EXERCISE REQUIREMENTS:
Leave out the pictures and restate the rest of the data exactly.

### SUPPLIED DATA ###

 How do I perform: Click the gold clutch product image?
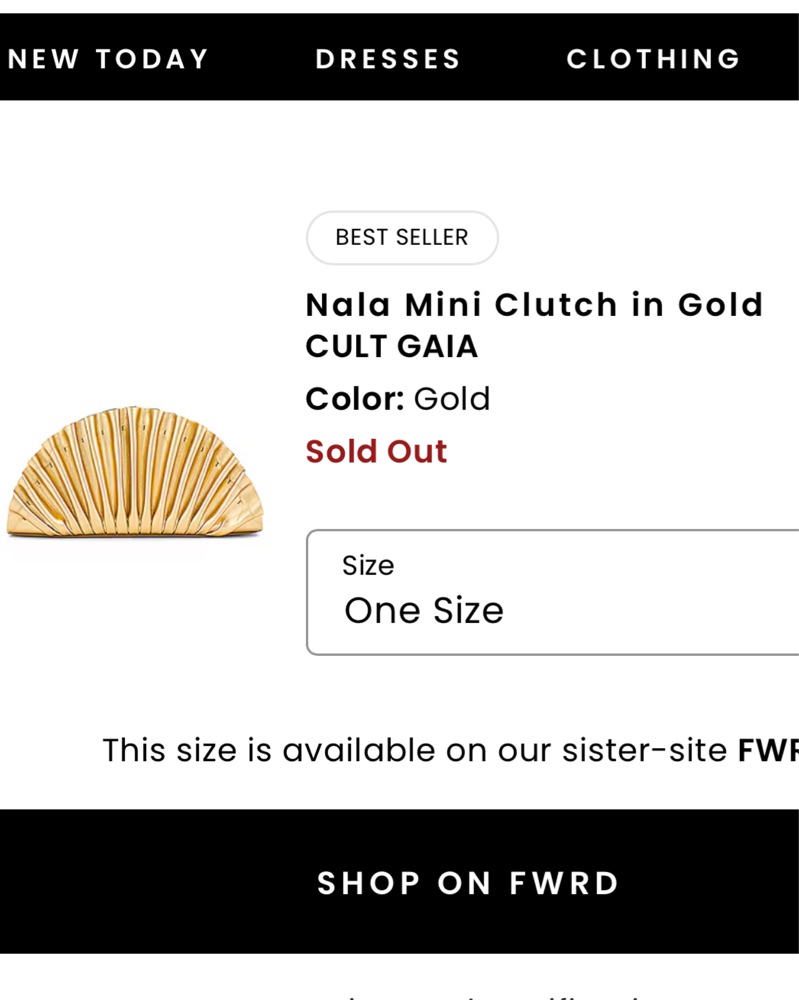pos(134,472)
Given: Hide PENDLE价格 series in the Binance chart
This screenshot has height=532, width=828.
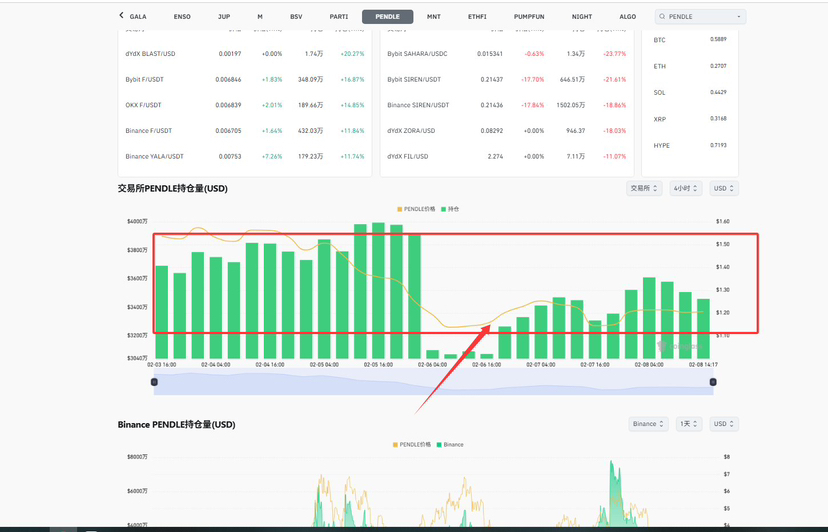Looking at the screenshot, I should click(415, 444).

###

EXERCISE RESPONSE:
 How do I perform: Click the gold clutch product image?
pos(134,472)
Given: Hide PENDLE价格 series in the Binance chart
This screenshot has height=532, width=828.
Looking at the screenshot, I should click(415, 444).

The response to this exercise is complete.